Medic-ALL (14:08:2014)
"Work Hard and Get Out" !!! Said in the meanest and most scary tone I have heard in a surgery lecture room. Those were the words of one of the foremost Plastic surgeons in West Africa to my graduating class after a tutorial class on the eve of our final medical school exams. As puzzling as those words may seem, I was perfectly in tune with the heartfelt and sincere burden on the mind of this very senior colleague that would have prompted him to render such counsel to a focused group of medical students on their way into the real world of medicine in a country like ours.

This was a class that had to spend an extra 6 months in school, because of a strike action by resident doctors in the state to challenge the decision of the State Government to pay less than the stipulated CONMES(Consolidated Medical Salary Scale) approved by the Federal Government to it's doctors, in spite of the obvious fact that these doctors are overworked as compared to their Federal counterparts due to a perennial under-staffing. At the time the State Government eventually went ahead to issue sack letters to the doctors (including residents and Consultant specialists) in the state and employed contract medical-officers in their place. The sack-scare paid off and the strike was subsequently called off ,but the state doctors never got a decision in their favor.



Fast-Forward to 2014 , and its a nationwide strike by the Nigerian Medical Association to challenge certain Federal Government health sector policies which the body believes does not augur well for the future of the sector in the country as well as to see the implementation of other demands summed up in the union 23-point demand sent to the Federal Government a few weeks before embarking on a withdrawal of service.



The strike has lingered on for weeks , despite the outbreak of the deadly Ebola virus in the country and  several meetings have being held among the various stakeholders to ensure a resolution of the issues surrounding the 45-day old strike, no positive conclusions are yet to be reached. There have being rumours regarding how the Federal Government will choose to tackle the problems in the barely thriving health sector, including reports indicating that the Government was planning to privatise the Public Hospitals (including Teaching Hospitals!). This of course raised several questions and sparked debates particularly as it relates to the Act that created Teaching Hospitals for the primary purposes of training and research as opposed to Private Hospitals which are more or less profit-making establishments.

An authoritative answer to these questions was received earlier today in the form of a Federal Government directive suspending residency training (training of doctors into specialists) in the country indefinitely and the immediate sack of the doctors presently in residency training. While the directive was said to be for the purpose of appraising the problems in the health sector, many are wondering if this drastic step would not leave the health sector in shambles!...and hoping that this is not the "Beginning of the End" of Nigeria's already "Frail" health sector as we know it.

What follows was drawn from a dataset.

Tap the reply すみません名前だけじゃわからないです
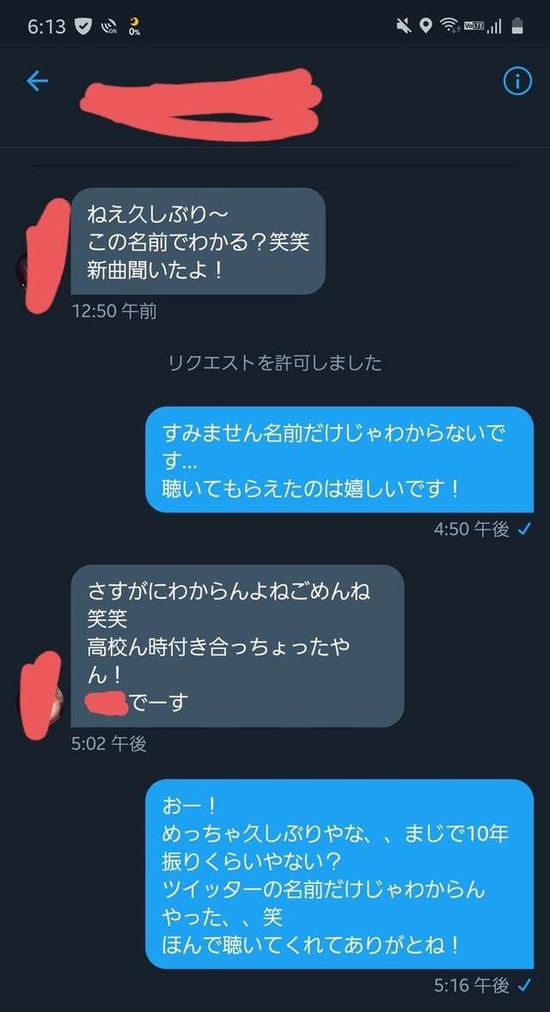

Genuine Questions Arising?

Did the Federal Government take this decision in order to force the hand of the striking doctors to come to a compromise?

Was the decision taken to weaken the resolve of the NMA (Nigerian Medical Association) , keeping in mind that it is believed that the NARD (National Association of Resident Doctors) serves as the mitochondria of the sister body?

Is this a way of pitching the doctors against each other (as was the case between the Lagos State resident Doctors and the locum doctors employed on contract during the CONMESS struggle)? Moreso as the Presidency has ordered immediate employment of locum doctors on a contract basis.

Is there still anything to fight for as far as the Nigerian Medical Association (NMA) are concerned?

In a country where the health sector already suffers a huge shortage of personell, particularly doctors ,thanks to the daily mass exodus of Nigerian doctors to countries were they are perhaps more appreciated(40,000 on the United States halth care system). Will such a decision force many more out of a system that seems to be in need of help as it is?

How well can the health sector thrive without specialist training?

What is the future of medicine and healthcare in this country?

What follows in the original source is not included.